Tarefas >>
- A) Indique se cada afirmação abaixo está de acordo com o artigo sobre a fiscalização das casas de férias, respondendo sim ou não e citando literalmente as palavras do artigo que decidem a resposta. (i) As inspeções já detetaram cerca de 100 proprietários que omitiram rendimentos do arrendamento para férias. (ii) Todos os proprietários detetados com indícios de subdeclaração já foram notificados. (iii) Na ação Best Holidays, foram analisadas num único dia reservas de 80 estabelecimentos de alojamento turístico.
- B) Reescreva o trecho do artigo que começa em "De acordo com" e termina em "numa segunda fase.", trocando "coimas" por "multas".

Texto de origem >>
Proprietários que não declararam rendas estão
agora a ser notificados para pagar imposto sobre os 2 milhões de euros que
terão recebido e omitido entre 2012 e 2014
Atenção senhorios: o Fisco anda
por aí disfarçado de veraneante
Por Lucília Tiago
09/08/2014 |
00:00 | Dinheiro Vivo
Ana T., 60 anos,
faz o mesmo percurso há quase uma década e meia: quando as férias se estão a
aproximar ruma à sua praia de eleição à procura de casa. Este ano notou que as
placas do "aluga-se" ou "arrenda-se" sofriam uma misteriosa
redução durante a semana para aparecerem em força ao fim de semana.
O objetivo,
explicaram-lhe, é diminuir as hipóteses de atrair as atenções do Fisco, porque
há a convicção de que os funcionários da Autoridade Tributária - que estão no
terreno a inspecionar as casas de férias ilegais e outros serviços de
alojamento não declarados - "baixam a guarda" ao sábado e ao domingo.
Mas os resultados até agora obtidos, através desta ação inspetiva, indicam que
já foram detetados cerca de 100 proprietários que omitiram rendimentos desta
atividade. Esconder a placa, não evita, por isso, dissabores com multas e
correções aos impostos.
A operação da
Autoridade Tributária tem avançado em várias frentes e com o recurso a soluções
diversas para recolher prova e detetar eventuais tentativas de evasão fiscal no
mercado de "camas paralelas" - a oferta é bastante transversal, indo
do mero quarto, ao apartamento e casa de luxo. A par da recente ação denominada
Best Holidays, em que num único dia foram analisadas cerca de duas centenas de
reservas de 80 estabelecimentos de alojamento turístico, os funcionários do
Fisco centraram atenções nos contribuintes que colocam as suas casas no
circuito do arrendamento para férias. Dos 100 que já foram detetados com
indícios de subdeclaração de rendimentos, 20 foram notificados.
De acordo com
informação facultada ao Dinheiro Vivo pela secretaria de Estado dos Assuntos Fiscais,
aquelas duas dezenas de contribuintes "apresentavam volumes de negócios
elevados no período de 2012 a
2014" que, no seu total, ascendem a dois milhões de euros de rendimentos
omitidos. Terão agora de enfrentar os custos associados às coimas e aos
impostos referentes àquele rendimento. "A maioria desses contribuintes já
contactou os serviços para regularizar a situação", adiantou ao Dinheiro
Vivo o secretário de Estado Paulo Núncio, acrescentando que os restantes serão
notificados numa segunda fase.
Ainda que
operação do Fisco possa ter levado alguma oferta a "esconder-se" -
ocultando as placas, como no caso da Ana T., ou saindo dos sites de reserva com
maior visibilidade e procura - encontrar casa não foi mais difícil. Ana
raramente repete o mesmo apartamento e escolhe-o sempre da mesma forma: bate à
porta ou retira números de telefone que contacta mais tarde. O modo de
pagamento também não difere de ano para ano: metade na reserva, metade durante
ou no final das férias, em dinheiro e sem fatura. O seu caso é semelhante à de
centenas de outras famílias e, ainda que não tenha certezas se aquilo que paga
é ou não declarado ao Fisco, sabe que esta forma de arranjar casa acaba por
"ser uma alternativa mais barata".

Itens listados >>
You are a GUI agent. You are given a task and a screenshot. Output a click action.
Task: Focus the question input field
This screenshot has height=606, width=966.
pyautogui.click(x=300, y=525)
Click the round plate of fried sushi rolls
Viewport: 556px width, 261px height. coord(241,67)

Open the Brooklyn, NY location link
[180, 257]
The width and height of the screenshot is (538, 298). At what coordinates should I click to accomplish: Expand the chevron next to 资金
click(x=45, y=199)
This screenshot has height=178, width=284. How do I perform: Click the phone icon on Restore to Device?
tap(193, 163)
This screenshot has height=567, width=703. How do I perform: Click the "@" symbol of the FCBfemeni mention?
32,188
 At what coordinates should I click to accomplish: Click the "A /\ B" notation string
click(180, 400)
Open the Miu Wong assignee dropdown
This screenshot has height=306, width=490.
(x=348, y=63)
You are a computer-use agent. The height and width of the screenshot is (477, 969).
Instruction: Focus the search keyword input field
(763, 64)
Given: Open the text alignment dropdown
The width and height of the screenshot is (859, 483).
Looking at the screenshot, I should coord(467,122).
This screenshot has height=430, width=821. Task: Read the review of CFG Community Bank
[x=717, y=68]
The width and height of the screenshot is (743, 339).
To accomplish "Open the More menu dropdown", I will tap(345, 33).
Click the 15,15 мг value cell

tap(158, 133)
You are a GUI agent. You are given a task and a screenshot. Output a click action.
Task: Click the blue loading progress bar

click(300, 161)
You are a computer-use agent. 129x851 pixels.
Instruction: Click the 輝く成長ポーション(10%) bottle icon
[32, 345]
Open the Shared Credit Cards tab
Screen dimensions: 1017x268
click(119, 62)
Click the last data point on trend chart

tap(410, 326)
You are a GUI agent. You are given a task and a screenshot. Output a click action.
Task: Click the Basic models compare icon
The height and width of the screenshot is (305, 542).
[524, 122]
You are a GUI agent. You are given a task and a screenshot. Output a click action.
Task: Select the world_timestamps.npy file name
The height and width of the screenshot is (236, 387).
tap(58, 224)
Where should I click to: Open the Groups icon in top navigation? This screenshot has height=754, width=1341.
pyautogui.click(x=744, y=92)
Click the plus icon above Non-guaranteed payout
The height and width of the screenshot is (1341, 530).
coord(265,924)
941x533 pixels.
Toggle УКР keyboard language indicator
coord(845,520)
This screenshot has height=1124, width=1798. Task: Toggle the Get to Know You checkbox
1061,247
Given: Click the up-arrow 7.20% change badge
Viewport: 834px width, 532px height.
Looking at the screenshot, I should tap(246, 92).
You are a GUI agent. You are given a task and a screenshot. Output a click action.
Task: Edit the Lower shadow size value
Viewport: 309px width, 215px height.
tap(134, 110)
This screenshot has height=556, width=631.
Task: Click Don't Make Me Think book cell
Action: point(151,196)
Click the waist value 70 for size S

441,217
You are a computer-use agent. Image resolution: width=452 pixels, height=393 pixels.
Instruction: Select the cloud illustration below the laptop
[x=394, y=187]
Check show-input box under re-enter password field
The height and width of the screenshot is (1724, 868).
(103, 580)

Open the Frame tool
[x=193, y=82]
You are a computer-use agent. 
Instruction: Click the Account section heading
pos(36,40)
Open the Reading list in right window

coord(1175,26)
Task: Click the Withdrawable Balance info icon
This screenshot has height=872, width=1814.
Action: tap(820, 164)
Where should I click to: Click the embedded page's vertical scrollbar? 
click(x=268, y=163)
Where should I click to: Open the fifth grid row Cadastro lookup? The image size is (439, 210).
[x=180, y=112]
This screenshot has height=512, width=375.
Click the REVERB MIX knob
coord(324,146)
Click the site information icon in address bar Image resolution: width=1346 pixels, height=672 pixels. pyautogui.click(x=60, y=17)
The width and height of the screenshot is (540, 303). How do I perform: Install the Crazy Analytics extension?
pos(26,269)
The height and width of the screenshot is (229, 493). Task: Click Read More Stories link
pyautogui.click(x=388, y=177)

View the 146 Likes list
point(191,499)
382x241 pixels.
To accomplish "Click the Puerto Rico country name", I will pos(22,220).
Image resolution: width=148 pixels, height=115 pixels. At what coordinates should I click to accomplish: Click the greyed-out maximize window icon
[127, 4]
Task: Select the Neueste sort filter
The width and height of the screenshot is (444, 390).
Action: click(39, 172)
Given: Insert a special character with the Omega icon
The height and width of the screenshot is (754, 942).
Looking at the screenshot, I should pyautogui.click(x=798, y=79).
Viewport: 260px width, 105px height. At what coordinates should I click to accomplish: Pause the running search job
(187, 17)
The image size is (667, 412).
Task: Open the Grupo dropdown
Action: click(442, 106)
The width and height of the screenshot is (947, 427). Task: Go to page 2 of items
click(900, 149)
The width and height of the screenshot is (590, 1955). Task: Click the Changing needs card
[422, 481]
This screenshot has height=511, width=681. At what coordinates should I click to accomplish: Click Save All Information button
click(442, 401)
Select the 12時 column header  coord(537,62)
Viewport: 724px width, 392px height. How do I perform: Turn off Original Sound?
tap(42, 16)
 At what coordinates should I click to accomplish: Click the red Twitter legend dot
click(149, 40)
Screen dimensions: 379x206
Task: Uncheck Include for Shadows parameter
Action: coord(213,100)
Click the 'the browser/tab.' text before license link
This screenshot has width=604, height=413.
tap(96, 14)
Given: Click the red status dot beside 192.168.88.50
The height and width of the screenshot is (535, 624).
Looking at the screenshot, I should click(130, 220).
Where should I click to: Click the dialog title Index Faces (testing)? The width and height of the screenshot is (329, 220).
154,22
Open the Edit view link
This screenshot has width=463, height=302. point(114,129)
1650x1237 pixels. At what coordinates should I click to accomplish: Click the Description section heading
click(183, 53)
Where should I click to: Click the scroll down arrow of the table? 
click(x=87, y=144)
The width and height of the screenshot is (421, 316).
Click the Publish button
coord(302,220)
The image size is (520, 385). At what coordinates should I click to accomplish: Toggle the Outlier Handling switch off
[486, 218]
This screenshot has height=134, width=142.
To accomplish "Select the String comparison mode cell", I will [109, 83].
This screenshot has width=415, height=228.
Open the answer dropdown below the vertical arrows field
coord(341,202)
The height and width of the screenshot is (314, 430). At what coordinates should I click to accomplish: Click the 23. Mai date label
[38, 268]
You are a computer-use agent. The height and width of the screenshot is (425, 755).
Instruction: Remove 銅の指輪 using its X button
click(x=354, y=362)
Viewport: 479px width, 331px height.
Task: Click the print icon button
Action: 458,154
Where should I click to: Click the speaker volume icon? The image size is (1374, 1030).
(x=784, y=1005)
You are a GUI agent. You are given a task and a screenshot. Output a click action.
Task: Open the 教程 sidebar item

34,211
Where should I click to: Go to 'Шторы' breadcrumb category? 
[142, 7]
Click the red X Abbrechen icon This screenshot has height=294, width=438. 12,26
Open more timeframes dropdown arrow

Respostas por tarefa >>
- A)
(i) Sim: "já foram detetados cerca de 100 proprietários que omitiram rendimentos desta atividade"
(ii) Não: "Dos 100 que já foram detetados com indícios de subdeclaração de rendimentos, 20 foram notificados."
(iii) Sim: "num único dia foram analisadas cerca de duas centenas de reservas de 80 estabelecimentos de alojamento turístico"

- B)
De acordo com
informação facultada ao Dinheiro Vivo pela secretaria de Estado dos Assuntos Fiscais,
aquelas duas dezenas de contribuintes "apresentavam volumes de negócios
elevados no período de 2012 a
2014" que, no seu total, ascendem a dois milhões de euros de rendimentos
omitidos. Terão agora de enfrentar os custos associados às multas e aos
impostos referentes àquele rendimento. "A maioria desses contribuintes já
contactou os serviços para regularizar a situação", adiantou ao Dinheiro
Vivo o secretário de Estado Paulo Núncio, acrescentando que os restantes serão
notificados numa segunda fase.